Case Calvert pauses.
It’s a question he’s never considered. He doesn’t really want to think about it. “I’d hate to have to go through that. It would change a lot of aspects of my life.”
Then he sums it up with a single word. “Clarity.”
That’s what CICOA has provided for Case, a 31-year-old graphic designer who was diagnosed with Duchenne Muscular Dystrophy when he was seven.
He doesn’t remember exactly when CICOA became a part of his life, but he knows this: Without CICOA, he wouldn’t have been able to maneuver through his childhood home. The organization made it possible for doorways to be widened, bathrooms to be modified and other changes that helped to accommodate a growing boy who relied on a wheelchair. CICOA connected Case and his family with home health aides, helped him get a power chair, and later equipped his vehicle so he can get around independently.
Case knows it didn’t all magically happen. CICOA was there to help connect him and his family to resources and initiate paperwork that provides people with disabilities access to the help they need.

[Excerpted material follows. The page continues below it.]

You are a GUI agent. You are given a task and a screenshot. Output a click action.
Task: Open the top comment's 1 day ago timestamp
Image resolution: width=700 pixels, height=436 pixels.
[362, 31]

“I don’t know how I would even function without CICOA,” Case said. “It’s rough to think about.”
Because of the role CICOA played in his life, Case wanted to give back and be a voice for others with disabilities. He was elected to the CICOA Board of Directors two years ago, becoming the first CICOA client to serve on the board.
“It was a no-brainer to get involved,” Case said. “I wanted to help the disability community, and there’s no better place than CICOA.”
While Case had his own experience with CICOA–the organization also provided services for his grandfather, who had Alzheimer’s–Case quickly learned CICOA does much more than he realized.
“I learned about how deep CICOA runs,” he said.
Bringing a unique voice to the Board of Directors
As a graphic designer, Case brings creative thinking skills to the board, which has been beneficial as the board updated its three-year strategic plan last fall. Case also is on the organization’s marketing and communications committee.
Case grew up on the southeast side of Indianapolis, graduating from Lutheran High School. He earned a degree from Herron School of Art and Design and now owns his own graphic design business. He also is on the Circle City Rollers power soccer team. Case scored the winning goal to help the team win the 2011 World Cup in Paris.
CICOA’s goal is to help those with disabilities and seniors live as independently as possible, and Case is a shining example. He got married in 2018, and in December, he and his bride moved into an apartment–the first time he’s lived away from his parents. It’s exciting and stressful, but Case also knows CICOA will be there to help him with his medical needs, and he’ll be there to help CICOA better understand just what that means.